With modernism and the invention of new things like the television, Americans One of his earliest poems, The Negro Speaks of Rivers, was written in 1921, long before Hughes would actually travel the world. By using many allusions, the context of which Hughes wants to draw attention to is evident. The black man has seen the rise and fall of civilizations from the earliest times, seen the splendor and death-changes of the world over the thousands of years, and will survive even this America. The angle of the sun on the muddy water is like the angle of a poet's vision, which turns mud into gold. Rivers are the earthly symbols of eternity: deep, constant, mystifying.
In the poems 'The Negro Speaks of Rivers' and 'Mother To Son', Langston Hughes uses symbolism to convey his meaning of the poems to the readers. The harsh racial discrimination he encountered, along with the experience granted to him by his diverse heritage, essentially shaped every aspect of his life. This metaphorical use of the river as a creation or life-giving metaphor becomes obvious when he states that his soul has become as deep as the river. Although Langston Hughes has a complicated relationship with his father it led him to write one of the most well-known novels that gave him recognition: Negro Speaks of Rivers. He tells us again that he has known lots of ancient, dusky rivers, and that his soul has become as deep as these rivers.
The black man has drunk of their life-giving essences, and thereby borrowed their immortality. Both Arna Bontemps and Langston Hughes are African Americans living in Harlem expressing their deepest feelings about Harlem and how their fellow African-American friends are being taken advantage of. Most of the consonants-- d's, n's, l's, s'sare soft, and of the vowels, long o's reoccur, contributing by sound the effect of an ancient voice. Langston Hughes father moved to Mexico. Bontemps, in A Black Man Talks of Reaping, expresses all her thoughts more towards a person; although, Hughes, in A Negro Speaks of Rivers, expresses his thoughts and feelings more towards the nation and its people. Hughes was travelling to see his father.

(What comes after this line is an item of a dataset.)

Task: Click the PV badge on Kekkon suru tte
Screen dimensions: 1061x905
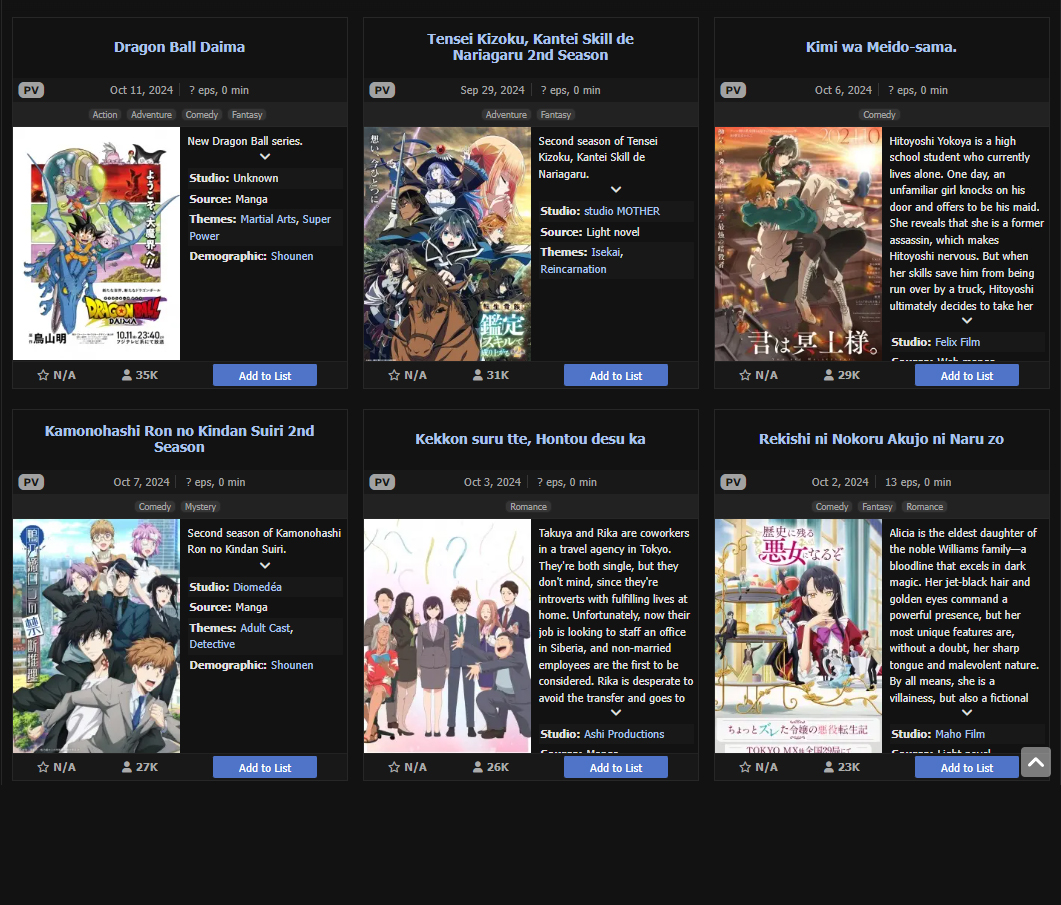Action: click(382, 482)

By singing of them, Langston Hughes celebrates Afro-American culture and heritage. When the Euphrates flows from eastern Turkey southeast and southwest into the Tigris, it recalls the rise as well as the fall of the Roman Empire. Congo is a another historically important river in Africa that the Negro mentions in his song. It was published in 1921 in the journal the Crisis, which had a predominantly African American readership. Within thirteen lines and five stanzas, through the suggestion of wisdom by anagoge, we re-project ourselves into aboriginal consciousness. Showing that African-Americans have very rich traditions and have been more places then you would think.
Copyright © 1995 by the President and Board of Fellows of Harvard College. Jean Wagner Hughes's first poem, published in The Crisis in June, 1921, attracted the attention it did precisely because its author revealed the acute sensitivity to the racial past that Garvey, with his racial romanticism, was then trying to instill in the minds of all. Telling of how Black people have played a key role throughout history. Times have changed but our connection is still the same. African-Americans and Hughes decide they are going to look at their own history and their own framework and be who they want to be. Finishing this section of lines, he mentions how the muddy waters of the Mississippi turn golden in the sunset; the idea that something so dirty and ugly in the light can grow beautiful in time is a metaphor that can be applied to many things.